Remember, insurance fraud is a crime, but what it can do to your profits and your employees’ paychecks is even more criminal! So if you or your employees suspect workplace insurance fraud, report it. This includes worker’s compensation fraud, personal injury schemes (slip and fall), arson- for-profit, falsifying theft reports, exaggerated claims and disaster fraud.
If you or your employees believe they have been the victim of insurance fraud, or suspect someone of perpetrating fraud, call EMC Insurance Companies’ fraud hotline at 1-800-773-2682.
OSHA has announced guidelines to assist inspectors in enforcing powered industrial truck operator training requirements. You can expect compliance officers to
- Inquire about your method of training and evaluating operator performance.
- Check if all training is conducted by a person who has the knowledge, training and experience to train operators and evaluate their competence.
- Determine if you’ve trained employees in the applicable topics listed in OSHA standard 1910.178(I)(3).

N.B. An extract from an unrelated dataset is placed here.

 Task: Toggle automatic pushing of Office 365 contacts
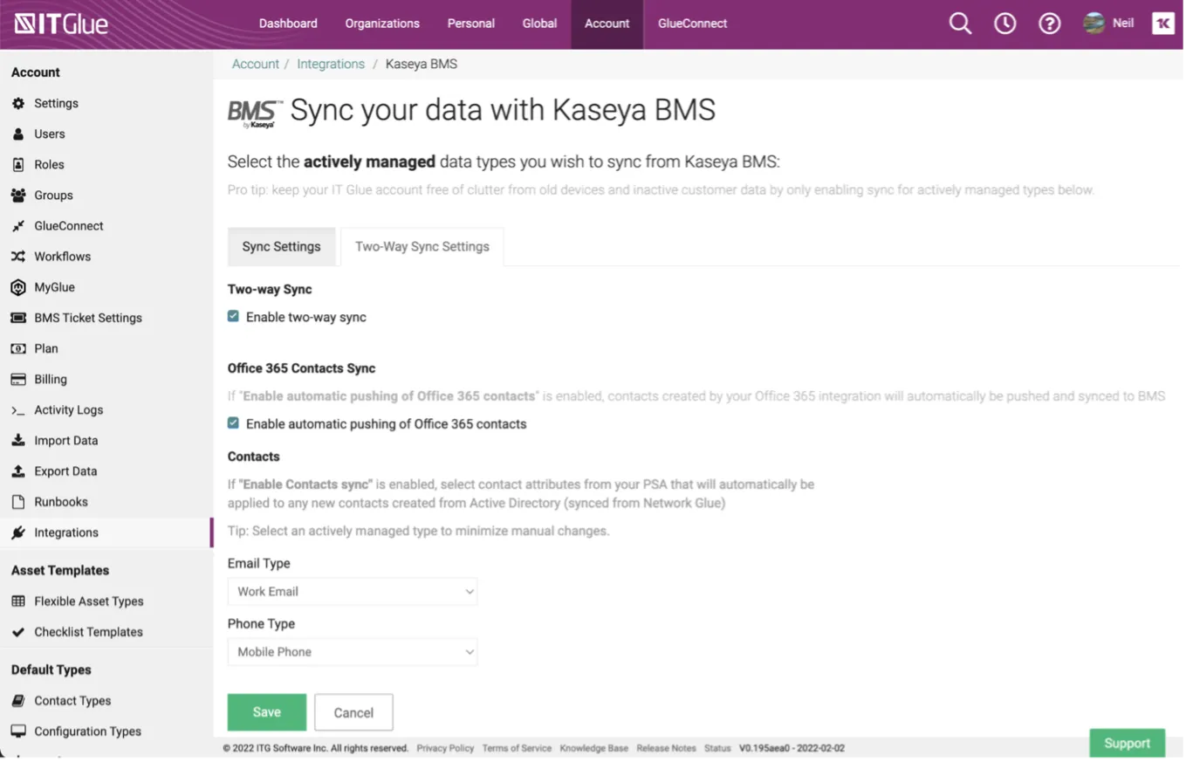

- Determine if your operators have received training in the operating instructions, warnings, or precautions listed in the operator's manual for the type of vehicle they use.

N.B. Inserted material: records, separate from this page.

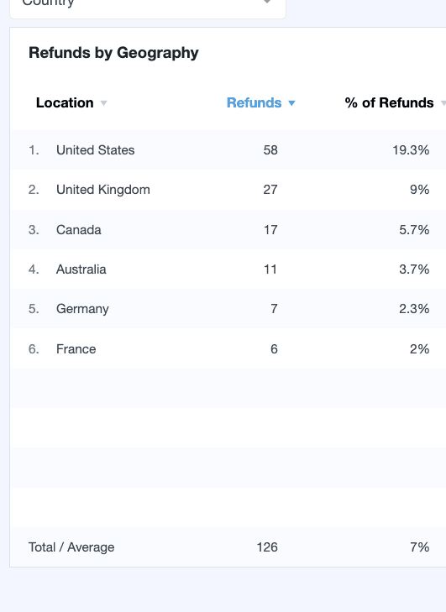Click the total refunds value 126

pos(267,547)
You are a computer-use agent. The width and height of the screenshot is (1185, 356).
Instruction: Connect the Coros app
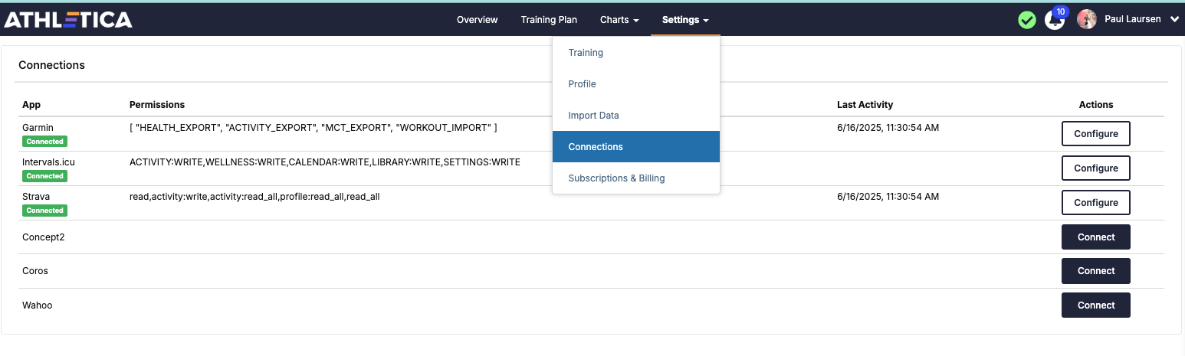(1095, 270)
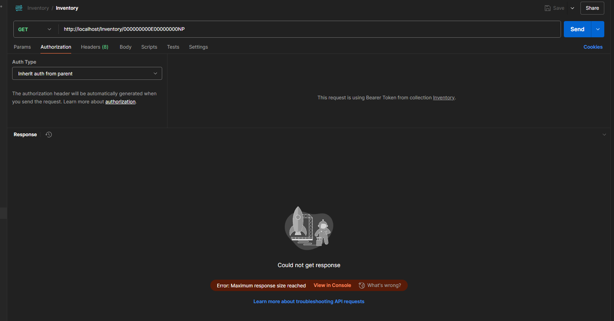Open the Auth Type dropdown
Viewport: 614px width, 321px height.
87,73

- Review the use of seat belts where applicable under the general duty clause of the OSHA Act in accordance with the October 9, 1996 Seat Belt Enforcement Memorandum. (OSHA’s enforcement policy on the use of seat belts on powered industrial trucks is that employers are obligated to require operators of powered industrial trucks that are equipped with operator restraint devices, including seat belts, to use the devices.)
- When possible, observe powered industrial truck operations to determine if trucks are being operated safely, and conduct employer/employee interviews to verify training program implementation.
- Determine whether the employer has certified that all required training and evaluations have been conducted. The requirement for certification and the reasons for the requirement will be explained to the employer and the action noted in the case file. The employer will also be informed of possible penalties for subsequent violations.
In a study by the National Academy of Sciences released earlier this year, back pain and other musculoskeletal disorders (MSDs) were found to be linked to particular jobs.
The study concluded that there is a strong relationship between back disorders and jobs where workers manually lift materials, frequently bend and twist their bodies, or experience whole-body vibration from motor vehicles. A rapid work pace, monotonous work, low job satisfaction, little decision-making power and high levels of job stress are also associated with back disorders.
The report also found that jobs particularly stressful to men include construction laborers, carpenters and operators of industrial truck or tractor equipment. For women, the highest-risk jobs are in nursing or nursing support, and in domestic or commercial cleaning or janitorial work.
PLANNING FOR STORMS
Storms cannot be prevented, but their effects can be minimized by proper planning. Inspect and repair your roof and drainage systems and review your storm emergency procedures.
THE BENEFITS OF A FLEET SAFETY PROGRAM
Studies indicate that companies with a well-planned fleet safety program reduce accident exposures, vehicle maintenance costs and workers’ compensation costs.
PROPANE REGULATOR RECALL
Hurricane Products of Valencia, California, is voluntarily recalling about 20,000 propane regulators manufactured by Chen Fong Enterprise Co., Ltd. of Taiwan. These regulators can leak propane, which can result in a fire or explosion.
A NEW STANDARD IS COMING
As part of the agreement to obtain bipartisan support for killing the recent OSHA ergonomics standard, the parties agreed to work toward a more reasonable and less expensive standard within the next two years.